I sei piromani berlinesi tornano a farsi sentire, con un album omonimo, a dieci anni di distanza dall’ultimo Liebe ist für alle da”. Anticipato da un singolo, “Deutschland”, che dice molto, sia delle origini (Neue Deutsche Härte) sia delle intenzioni e del ruolo della band di Lindemann, sopratutto grazie a un video grandioso (diretto da Specter Berlin), probabilmente costato quanto il PIL annuo di uno stato africano.

I temi, le allegorie e i simboli opportunamente disposti sullo schermo sono infatti un epitome dello zeitgeist e dello zeitstil teutonico, una carrellata che alterna passato, presente e futuro, segnalando, come un fil rouge, la brutalità, le ipocrisie, la coscienza sporca di una grande nazione, del cuore stesso dell’Europa.

Del resto i Rammstein hanno sempre giocato con questo genere di rappresentazioni estreme, che gli sono valse notorietà e censura, successo e accuse in egual misura. Consci di questo e assolutamente intenzionati a non variarne la formula, il six piece berlinese infarcisce anche questo nuovo album di tematiche a dir poco scottanti, proprio come le fiamme che caratterizzano i loro pirotecnici live show.

Nell’epoca delle grandi ondata migratorie africane, i Rammstein affrontano di petto il tema dello straniero (“Ausländer”), utilizzando una chiave di lettura squisitamente ironica, quasi a voler smorzare la tensione razziale, grazie ai comuni bassi istinti che ci caratterizzano.

Il ricorso a tematiche sessuali è un altro caposaldo tematico di Lindemann, che torna anche nelle successive “Sex” e “Puppe”, mentre dalla successiva “Was ich Liebe” l’impronta dell’album diventa più meditativa e intimista, per quanto lo possono essere le chitarre marziali della band.

In questo senso la ballad “Diamant” è un po’ la nuova “Ohne Dich, e questo pesante confronto non la fa eccessivamente sfigurare.

A livello prettamente musicale la band utilizza la sua consumata esperienza, riciclando abilmente i suoi migliori cliché stilistici, suonando la maggior parte delle volte freschi, nella loro fisicità (“Radio”, “Tattoo”).

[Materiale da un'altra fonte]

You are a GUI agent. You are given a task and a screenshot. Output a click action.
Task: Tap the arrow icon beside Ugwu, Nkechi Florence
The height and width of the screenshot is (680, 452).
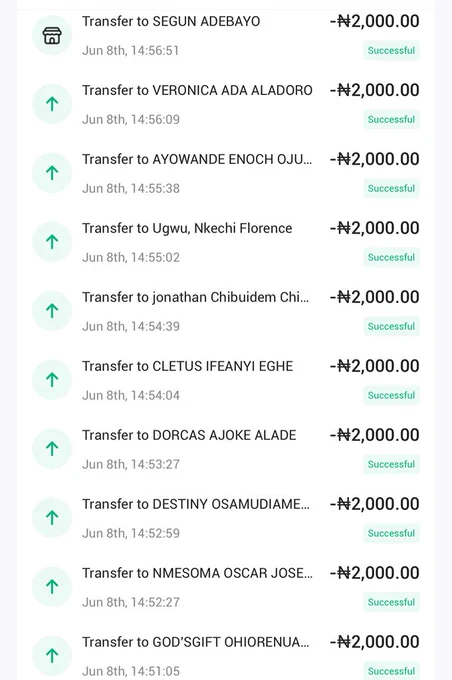52,242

Pur non essendo un tassello fondamentale della loro discografia, alla pari dei primi, magnifici tre album, questo omonimo si risolleva almeno in parte dalle fiacche pastoie che emergevano nei lavori immediatamente precedenti, consegnandoci una band ancora evidentemente dotata di quella lucida follia, che ne fa ambiguamente brillare gli occhi, fra luce e oscurità.